Brimage Tor, Broomedge Tor
This could be described as one of Dartmoor's 'elusive rockpiles' as it has never until now been located, despite being described by William Crossing in 'One Hundred Years on Dartmoor' (1901) where he states; "Broomedge Tor, usually called Brimage Tor; at the northern end of Crownhill Down, in the vicinity of the clay works." It seems that post Crossing's time the name has mutated to 'Broomage', which is believable. He goes further, giving us an indication as to its position on the down; "Crownhill Tor, a small pile on Crownhill Down, not far from Broomedge Tor."

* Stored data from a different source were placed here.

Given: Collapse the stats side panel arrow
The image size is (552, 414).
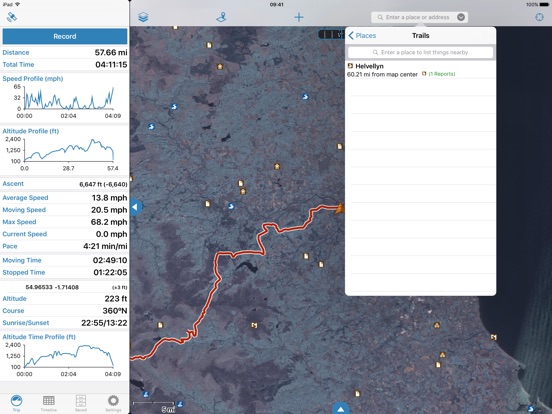Looking at the screenshot, I should [135, 207].
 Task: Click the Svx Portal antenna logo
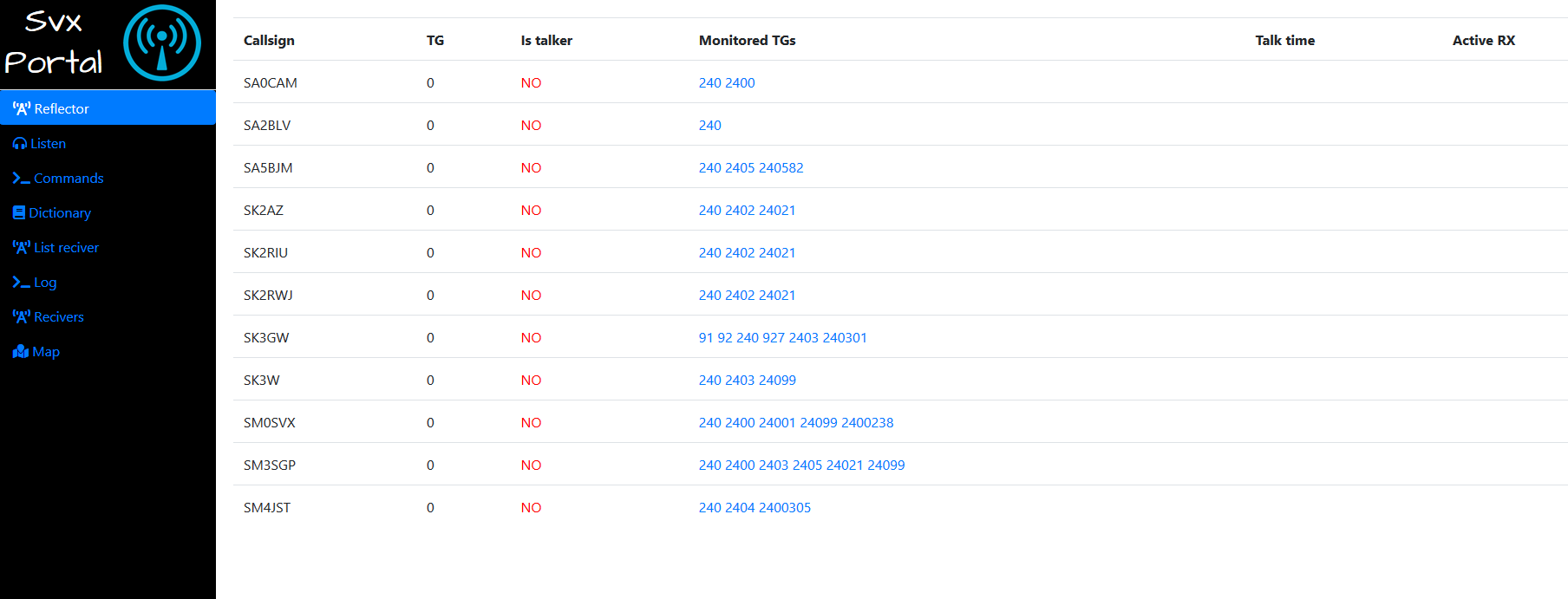tap(163, 42)
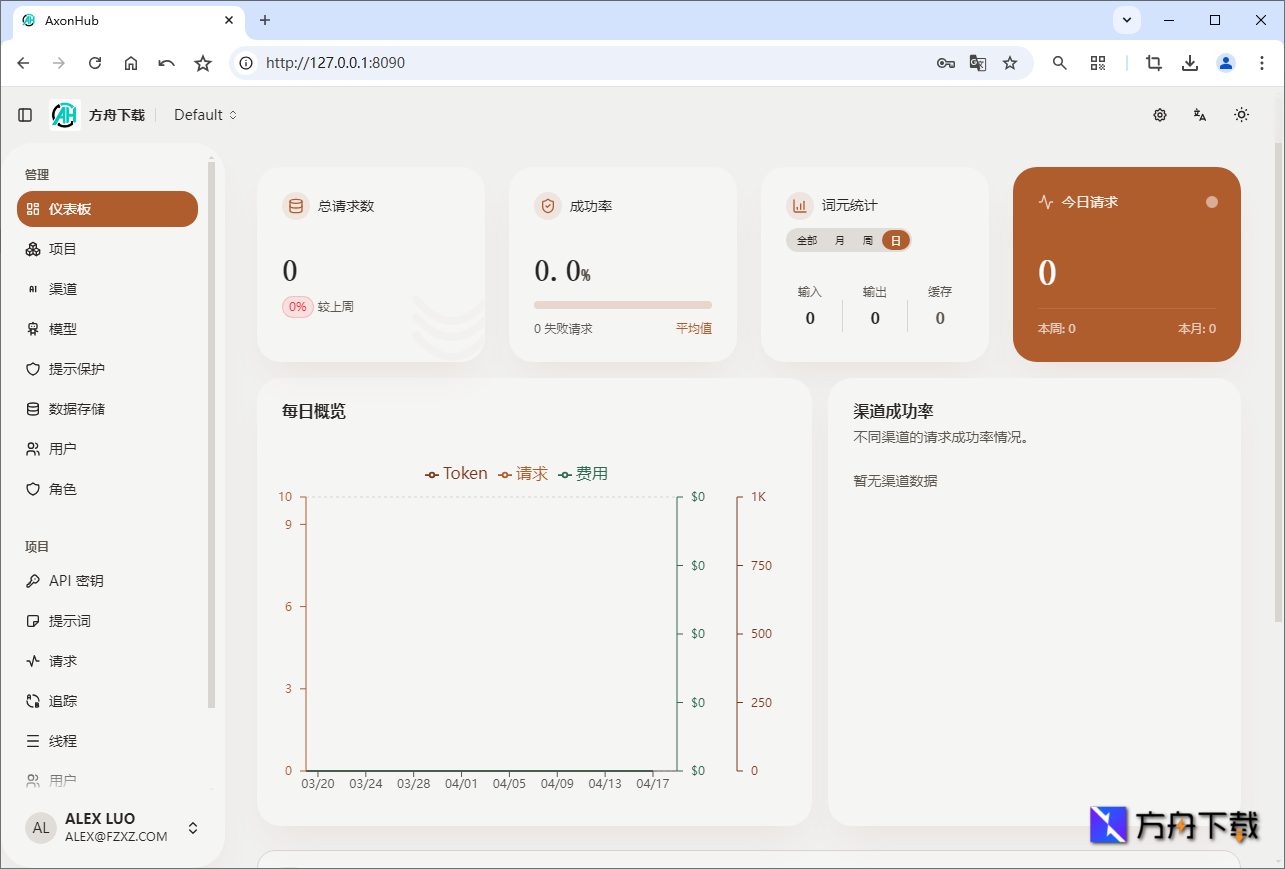
Task: Open 追踪 from the sidebar
Action: pyautogui.click(x=65, y=700)
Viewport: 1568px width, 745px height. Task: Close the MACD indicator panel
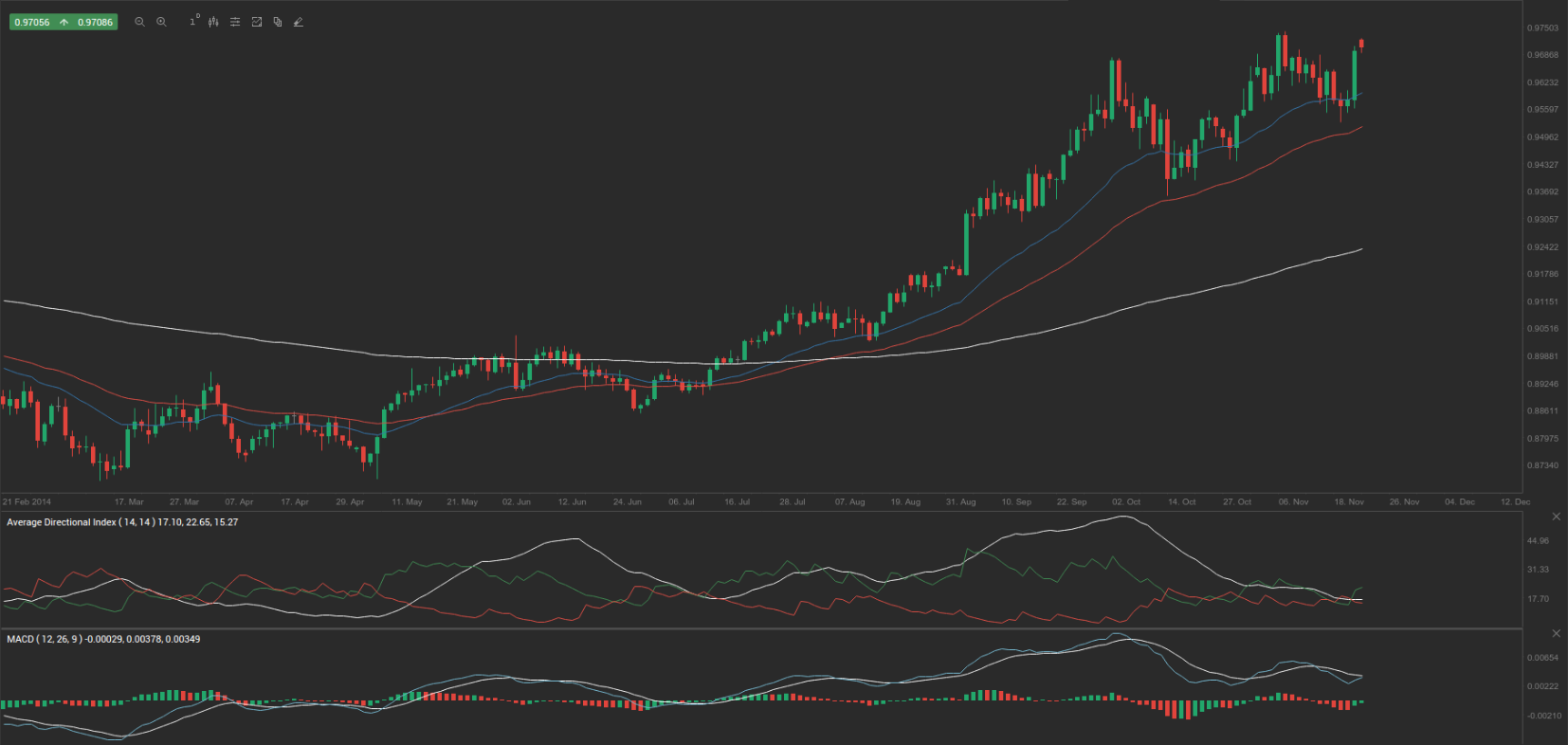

Dr. Peter Sanders and Alan Watson, in their quest to bag 380 tors (1996), try to decipher Crossing's description with this comment; "Crossing mentions this tor in passing, it is so insignificant that it is easily overlooked. A few stones none of them large, protruding on the west side of Ridding Down mark the site of this tor." They provided a GR (Grid Reference) of SX 578 611. Using this advice, Paul Rendell and Max Piper teamed up to go in search of this 'lost' tor on the 27th May 2019, eventually finding it a mere 150 metres north of the ruins of the same name. This discovery was then published in Dartmoor News Issue 169 July/August 2019: 'Exploring the Tors around Lee Moor.' It was found at SX 57841 61053, just east of Sanders and Watson's GR which was most likely an estimate (as there is nothing there), also fitting with William Crossing's interpretation of being "not far from Crownhill Tor."

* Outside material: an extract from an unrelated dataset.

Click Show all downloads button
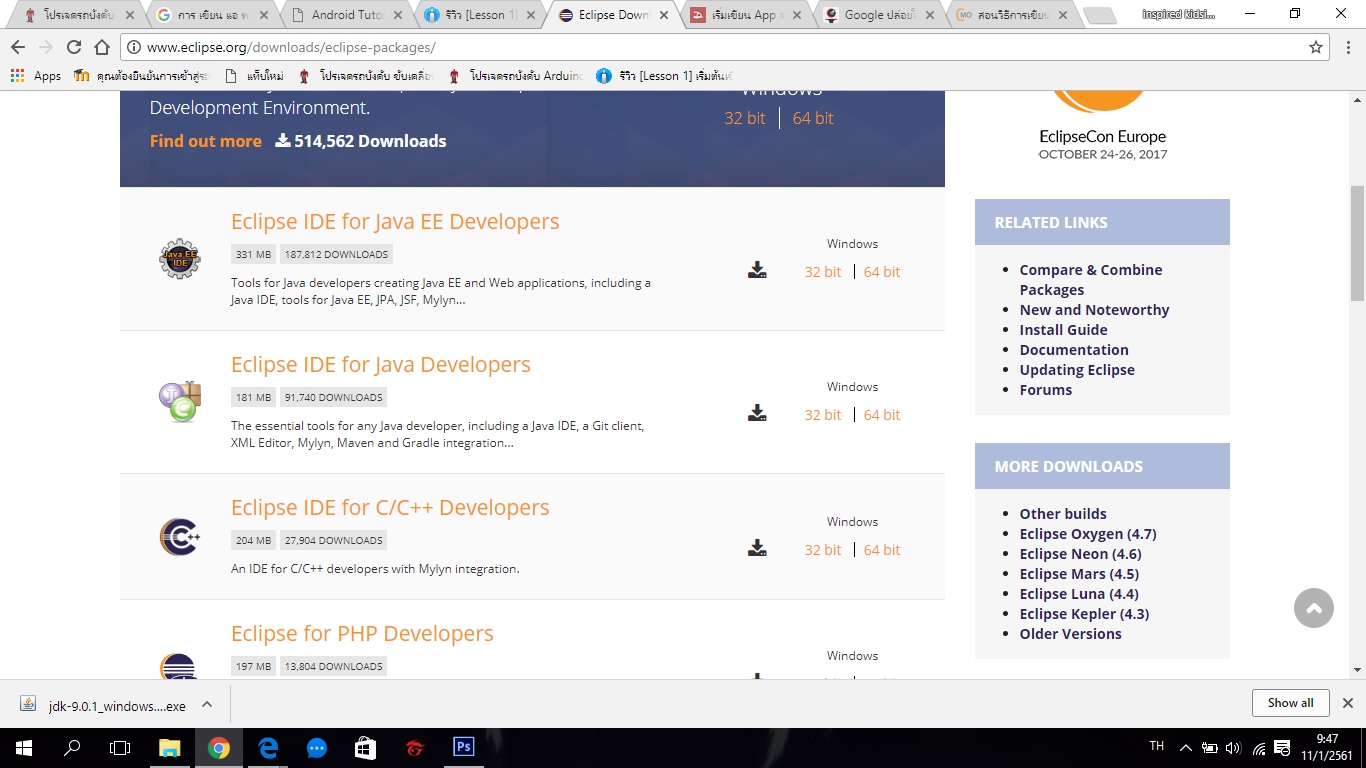The height and width of the screenshot is (768, 1366). click(1290, 703)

The tor itself is a large mound of granite and grass which is a conspicuous landmark immediately north-east of Crownhill Tor, visible from both Tolchmoor Gate and Whitehill Tor, on the west side of Ridding Down. Standing atop Broomage Tor, with the wall and leat below you, there is evidence that granite from the tor was used to build the former, and the leat which is now dry contours around the slope of the hill. With a fence at its summit, access is best from the south where a gate enables access onto the moorland between both Broomage and Crownhill Tors, via a public footpath past the farm ruins. A fine example of a ruined tor, the views are good: Penn Beacon and Great Trowlesworthy Tor are seen to the north, and the high ground continues eastward towards Butterdon Hill and Western Beacon.